Il se livrait pourtant en lui-même un violent combat. Il ne pouvait se taire sur son horrible projet. Il proposait des doutes, en termes généraux, à des religieux qu’il abordait ; demandant si un homme ayant eu la tentation de tuer le roi, et s’en confessant au pénitencier ou à un prêtre ayant charge d’âmes, celui-ci serait tenu de le dénoncer à la justice. Il interrogeait aussi les soldats, leur demandant, au cas où le roi voudrait faire la guerre au souverain pontife, s’ils lui obéiraient. Les soldats répondaient qu’ils y étaient tenus, qu’ils feraient cette guerre-là aussi bien qu’une autre, et que si le roi avait tort, la responsabilité en retomberait sur lui. Tous ces propos expliquent suffisamment les avis qui parvinrent au roi, les bruits qui coururent la ville, auxquels on prêtait peu d’attention avant le crime, mais qui furent ensuite relevés avec soin et qui fortifièrent les soupçons de complot.

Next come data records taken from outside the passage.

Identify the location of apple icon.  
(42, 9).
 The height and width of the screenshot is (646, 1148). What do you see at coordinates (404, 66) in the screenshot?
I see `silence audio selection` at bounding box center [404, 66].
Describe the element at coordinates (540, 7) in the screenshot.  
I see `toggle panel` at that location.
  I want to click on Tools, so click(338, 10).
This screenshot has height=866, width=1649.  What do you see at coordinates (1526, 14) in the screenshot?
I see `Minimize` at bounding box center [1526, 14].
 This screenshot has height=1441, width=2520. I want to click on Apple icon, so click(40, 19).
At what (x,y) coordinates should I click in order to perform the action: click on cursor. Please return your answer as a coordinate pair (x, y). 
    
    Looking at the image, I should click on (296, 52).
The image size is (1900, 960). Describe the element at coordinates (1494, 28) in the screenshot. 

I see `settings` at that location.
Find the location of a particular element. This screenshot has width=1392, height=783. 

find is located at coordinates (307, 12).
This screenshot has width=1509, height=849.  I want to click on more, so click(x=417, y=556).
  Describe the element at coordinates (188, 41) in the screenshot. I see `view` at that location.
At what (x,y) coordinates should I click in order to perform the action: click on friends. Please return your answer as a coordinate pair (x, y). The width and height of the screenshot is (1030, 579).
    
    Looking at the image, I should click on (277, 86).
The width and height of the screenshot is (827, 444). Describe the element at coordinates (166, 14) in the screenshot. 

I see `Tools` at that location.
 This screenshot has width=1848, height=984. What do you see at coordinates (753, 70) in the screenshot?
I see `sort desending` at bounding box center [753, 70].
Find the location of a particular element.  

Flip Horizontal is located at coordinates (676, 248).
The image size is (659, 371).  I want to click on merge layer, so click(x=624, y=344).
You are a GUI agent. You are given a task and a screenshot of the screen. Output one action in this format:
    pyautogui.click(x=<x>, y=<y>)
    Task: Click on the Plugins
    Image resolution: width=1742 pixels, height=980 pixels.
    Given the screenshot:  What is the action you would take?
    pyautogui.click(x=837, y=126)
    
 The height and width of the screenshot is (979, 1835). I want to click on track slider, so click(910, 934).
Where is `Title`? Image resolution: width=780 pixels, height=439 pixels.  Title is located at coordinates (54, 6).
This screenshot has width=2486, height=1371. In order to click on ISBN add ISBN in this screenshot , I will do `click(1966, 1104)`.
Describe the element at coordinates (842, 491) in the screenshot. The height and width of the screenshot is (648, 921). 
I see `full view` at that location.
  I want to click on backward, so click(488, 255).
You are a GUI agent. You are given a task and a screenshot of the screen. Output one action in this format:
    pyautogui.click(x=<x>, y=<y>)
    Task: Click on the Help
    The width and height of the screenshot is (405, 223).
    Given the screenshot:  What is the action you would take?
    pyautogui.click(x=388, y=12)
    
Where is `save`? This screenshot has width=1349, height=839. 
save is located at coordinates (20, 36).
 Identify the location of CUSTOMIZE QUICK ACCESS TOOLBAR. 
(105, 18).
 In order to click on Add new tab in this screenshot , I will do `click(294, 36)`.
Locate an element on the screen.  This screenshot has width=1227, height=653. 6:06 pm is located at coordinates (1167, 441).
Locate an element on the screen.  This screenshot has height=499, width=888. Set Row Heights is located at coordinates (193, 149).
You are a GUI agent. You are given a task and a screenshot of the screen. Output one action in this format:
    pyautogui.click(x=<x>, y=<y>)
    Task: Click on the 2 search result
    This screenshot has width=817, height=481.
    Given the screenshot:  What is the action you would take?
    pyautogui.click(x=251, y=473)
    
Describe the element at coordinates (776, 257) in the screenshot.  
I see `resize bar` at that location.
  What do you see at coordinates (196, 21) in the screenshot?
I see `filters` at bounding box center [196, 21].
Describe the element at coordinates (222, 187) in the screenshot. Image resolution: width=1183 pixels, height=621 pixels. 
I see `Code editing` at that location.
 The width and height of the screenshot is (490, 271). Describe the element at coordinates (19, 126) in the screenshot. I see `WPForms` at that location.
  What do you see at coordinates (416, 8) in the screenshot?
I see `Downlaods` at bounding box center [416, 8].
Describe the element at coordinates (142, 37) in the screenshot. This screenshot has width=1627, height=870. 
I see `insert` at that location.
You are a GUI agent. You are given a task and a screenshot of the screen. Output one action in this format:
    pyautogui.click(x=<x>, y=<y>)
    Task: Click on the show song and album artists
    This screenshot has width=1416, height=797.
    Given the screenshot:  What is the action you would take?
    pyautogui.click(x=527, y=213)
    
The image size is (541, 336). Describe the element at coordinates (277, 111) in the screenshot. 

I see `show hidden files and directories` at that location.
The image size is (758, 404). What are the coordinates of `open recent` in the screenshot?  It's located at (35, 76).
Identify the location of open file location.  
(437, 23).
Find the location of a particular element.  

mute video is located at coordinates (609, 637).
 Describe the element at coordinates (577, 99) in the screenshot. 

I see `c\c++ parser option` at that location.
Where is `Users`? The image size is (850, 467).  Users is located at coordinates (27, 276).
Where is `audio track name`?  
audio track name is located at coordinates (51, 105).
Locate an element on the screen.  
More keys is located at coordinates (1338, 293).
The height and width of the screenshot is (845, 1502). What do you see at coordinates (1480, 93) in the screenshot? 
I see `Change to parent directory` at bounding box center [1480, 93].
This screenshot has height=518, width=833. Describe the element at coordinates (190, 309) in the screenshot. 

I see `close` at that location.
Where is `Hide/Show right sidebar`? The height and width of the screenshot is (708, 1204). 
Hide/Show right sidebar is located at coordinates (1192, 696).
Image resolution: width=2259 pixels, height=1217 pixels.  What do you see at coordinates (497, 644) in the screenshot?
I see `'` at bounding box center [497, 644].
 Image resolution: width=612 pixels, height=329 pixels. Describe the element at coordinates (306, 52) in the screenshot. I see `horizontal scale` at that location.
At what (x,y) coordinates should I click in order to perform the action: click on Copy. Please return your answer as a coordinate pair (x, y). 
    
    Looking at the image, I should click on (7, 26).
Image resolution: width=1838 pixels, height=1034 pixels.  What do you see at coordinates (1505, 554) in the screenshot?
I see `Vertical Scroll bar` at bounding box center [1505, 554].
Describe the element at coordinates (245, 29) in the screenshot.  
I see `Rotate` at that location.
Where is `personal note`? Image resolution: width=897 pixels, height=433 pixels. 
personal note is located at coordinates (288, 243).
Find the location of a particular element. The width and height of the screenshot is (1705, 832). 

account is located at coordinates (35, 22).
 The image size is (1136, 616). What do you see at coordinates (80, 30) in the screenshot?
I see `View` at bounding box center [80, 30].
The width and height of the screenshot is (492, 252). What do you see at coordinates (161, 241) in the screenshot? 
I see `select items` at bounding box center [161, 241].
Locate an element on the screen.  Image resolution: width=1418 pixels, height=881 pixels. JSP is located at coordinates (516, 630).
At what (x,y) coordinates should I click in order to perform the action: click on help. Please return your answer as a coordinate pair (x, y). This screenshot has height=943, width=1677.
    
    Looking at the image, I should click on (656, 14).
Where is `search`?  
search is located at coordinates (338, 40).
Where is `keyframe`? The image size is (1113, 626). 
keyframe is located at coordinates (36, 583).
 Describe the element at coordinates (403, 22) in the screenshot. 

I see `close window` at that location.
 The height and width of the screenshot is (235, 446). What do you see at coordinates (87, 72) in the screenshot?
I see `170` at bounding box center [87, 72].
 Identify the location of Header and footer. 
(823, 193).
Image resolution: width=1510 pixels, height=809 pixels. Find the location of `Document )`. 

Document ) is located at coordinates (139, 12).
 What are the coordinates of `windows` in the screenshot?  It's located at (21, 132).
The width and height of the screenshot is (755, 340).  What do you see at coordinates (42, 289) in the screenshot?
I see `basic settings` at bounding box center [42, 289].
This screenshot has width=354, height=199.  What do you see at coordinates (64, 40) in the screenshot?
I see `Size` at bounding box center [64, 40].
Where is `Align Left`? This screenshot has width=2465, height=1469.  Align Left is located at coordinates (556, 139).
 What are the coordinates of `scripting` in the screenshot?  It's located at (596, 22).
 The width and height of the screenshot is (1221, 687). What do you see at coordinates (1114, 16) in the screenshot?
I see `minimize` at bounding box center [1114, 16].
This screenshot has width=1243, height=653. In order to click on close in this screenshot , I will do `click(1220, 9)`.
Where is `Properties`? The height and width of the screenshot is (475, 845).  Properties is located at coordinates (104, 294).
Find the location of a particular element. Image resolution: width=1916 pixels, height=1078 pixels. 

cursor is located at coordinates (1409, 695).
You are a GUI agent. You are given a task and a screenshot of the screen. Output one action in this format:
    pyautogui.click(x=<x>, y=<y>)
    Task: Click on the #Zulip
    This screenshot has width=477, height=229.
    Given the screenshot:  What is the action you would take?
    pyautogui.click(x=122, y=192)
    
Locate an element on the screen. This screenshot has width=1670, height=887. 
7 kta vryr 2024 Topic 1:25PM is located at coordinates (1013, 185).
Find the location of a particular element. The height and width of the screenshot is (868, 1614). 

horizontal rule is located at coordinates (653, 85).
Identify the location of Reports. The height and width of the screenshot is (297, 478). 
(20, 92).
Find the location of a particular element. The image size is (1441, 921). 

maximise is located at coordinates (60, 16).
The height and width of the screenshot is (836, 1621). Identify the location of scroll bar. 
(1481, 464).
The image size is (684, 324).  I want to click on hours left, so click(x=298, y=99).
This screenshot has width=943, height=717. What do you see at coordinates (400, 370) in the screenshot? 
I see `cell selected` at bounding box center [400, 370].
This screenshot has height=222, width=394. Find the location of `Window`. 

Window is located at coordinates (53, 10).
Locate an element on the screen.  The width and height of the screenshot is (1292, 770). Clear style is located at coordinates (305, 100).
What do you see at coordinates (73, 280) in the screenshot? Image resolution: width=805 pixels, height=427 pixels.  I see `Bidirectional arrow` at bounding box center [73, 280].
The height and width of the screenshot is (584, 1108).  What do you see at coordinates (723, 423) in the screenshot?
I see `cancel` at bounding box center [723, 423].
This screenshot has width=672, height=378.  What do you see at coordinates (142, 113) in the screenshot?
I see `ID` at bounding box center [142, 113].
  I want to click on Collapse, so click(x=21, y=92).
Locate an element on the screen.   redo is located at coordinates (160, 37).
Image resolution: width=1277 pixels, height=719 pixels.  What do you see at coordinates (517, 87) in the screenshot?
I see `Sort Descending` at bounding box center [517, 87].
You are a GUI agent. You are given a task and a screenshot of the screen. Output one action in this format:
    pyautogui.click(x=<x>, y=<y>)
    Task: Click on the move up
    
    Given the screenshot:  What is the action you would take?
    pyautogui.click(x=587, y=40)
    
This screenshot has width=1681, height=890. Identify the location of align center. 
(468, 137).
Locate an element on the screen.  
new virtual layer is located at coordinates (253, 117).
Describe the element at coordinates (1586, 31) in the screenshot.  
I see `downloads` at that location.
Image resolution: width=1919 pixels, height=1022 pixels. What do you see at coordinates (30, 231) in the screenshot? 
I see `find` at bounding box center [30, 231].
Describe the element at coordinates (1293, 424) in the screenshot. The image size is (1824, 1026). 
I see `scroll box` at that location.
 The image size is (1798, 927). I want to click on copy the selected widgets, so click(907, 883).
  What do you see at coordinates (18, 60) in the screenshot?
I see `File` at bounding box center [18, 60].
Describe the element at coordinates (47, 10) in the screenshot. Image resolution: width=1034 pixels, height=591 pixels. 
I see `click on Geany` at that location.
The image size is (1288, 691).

Il se désista encore de sa volonté, sortit de Paris, alla jusqu’à Étampes. Pendant qu’il cheminait à la hauteur du jardin de Chanteloup, une charrette marchait devant lui. Dans les angoisses auxquelles il était en proie, frappant la charrette de son couteau, il y rompit la pointe de la longueur d’un pouce. Au faubourg d’Étampes, il aperçut le calvaire, l’Ecce homo. Cette vue lui rendit sa résolution. Il entendit répéter de nouveau que le roi allait faire la guerre au pape et transférer le saint-siége à Paris. Il revint sur ses pas, refit sur une pierre la pointe de son couteau, rentra à Paris. Le couronnement de la reine Marie de Médicis allait avoir lieu à Saint-Denis. C’était une garantie, disait-on, qu’en cas d’accident survenant au roi, il n’éclaterait pas de troubles dans le royaume. Comme Ravaillac ne se proposait pas de troubler le royaume, mais prétendait au contraire le délivrer, il attendit que la reine eût été couronnée à Saint-Denis. Le lendemain, vendredi 14 mai, à quatre heures du soir, étant en embuscade dans le Louvre, entre les deux portes, il vit le roi sortir en carrosse, le suivit jusque devant les Innocents, et, au moment où le carrosse était forcé de s’arrêter ou du moins de marcher très-lentement à cause d’un embarras de voitures, il s’élança, passa son bras au-dessus de la roue et donna au roi deux coups de couteau dans le côté gauche.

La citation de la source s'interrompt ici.